▸ Aim of the exercise:
Among the lines of the listing below, retype exactly those from the one containing "How do I perform: Click" through the one containing "Screen dimensions: 223x396", both included. Do not include pictures.

▸ Material supplied:
━━━━━━

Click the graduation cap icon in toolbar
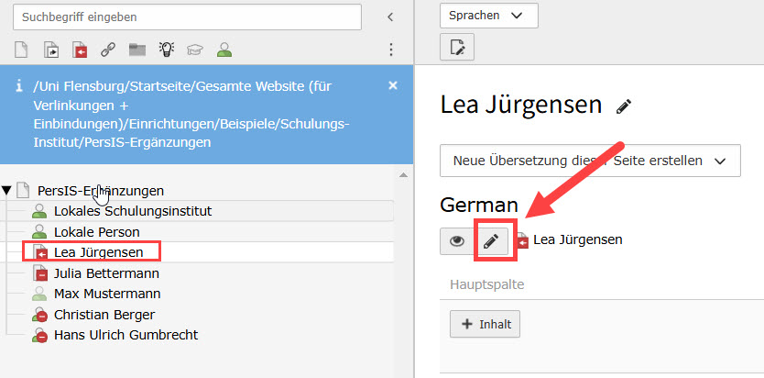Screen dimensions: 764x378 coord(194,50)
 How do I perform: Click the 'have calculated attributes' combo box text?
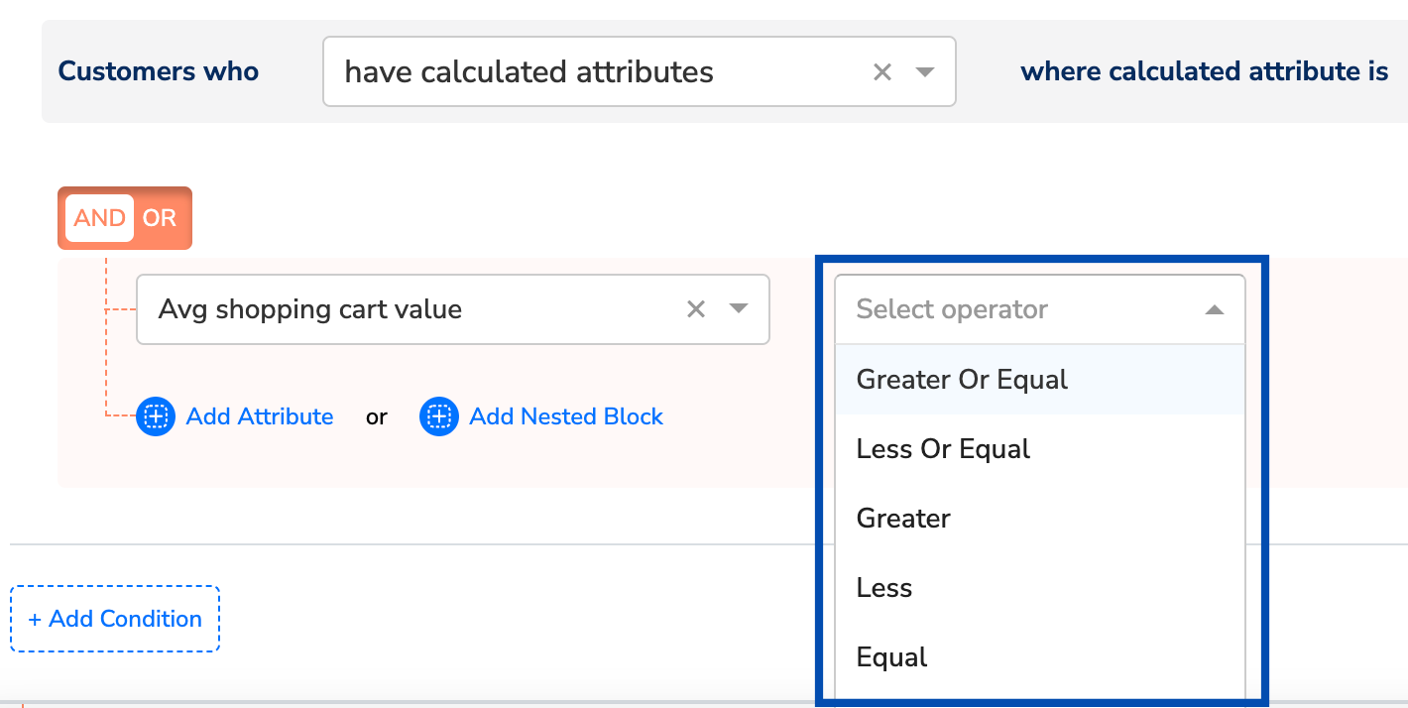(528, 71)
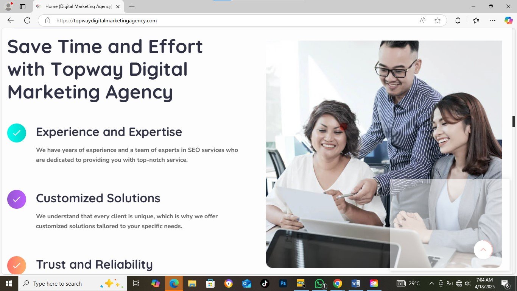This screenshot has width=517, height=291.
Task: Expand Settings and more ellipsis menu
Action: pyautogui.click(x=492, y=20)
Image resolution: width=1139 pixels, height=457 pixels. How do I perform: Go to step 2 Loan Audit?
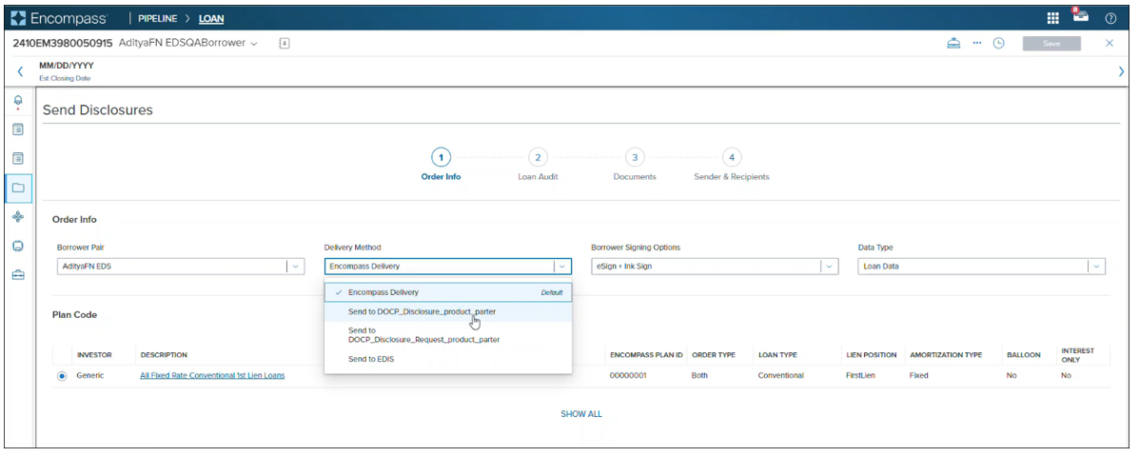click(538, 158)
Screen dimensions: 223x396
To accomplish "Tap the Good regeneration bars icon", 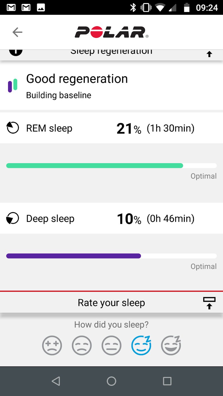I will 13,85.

━━━━━━

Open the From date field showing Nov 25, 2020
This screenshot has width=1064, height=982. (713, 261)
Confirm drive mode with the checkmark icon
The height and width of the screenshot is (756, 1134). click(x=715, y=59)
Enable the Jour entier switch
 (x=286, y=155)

━━━━━━

▸ Exercise answer:
 How do I perform: Click the 'have calculated attributes' combo box text?
(528, 71)
This screenshot has width=517, height=291.
Task: Expand Settings and more ellipsis menu
Action: pyautogui.click(x=492, y=20)
Image resolution: width=1139 pixels, height=457 pixels. How do I perform: Go to step 2 Loan Audit?
click(538, 158)
Screen dimensions: 223x396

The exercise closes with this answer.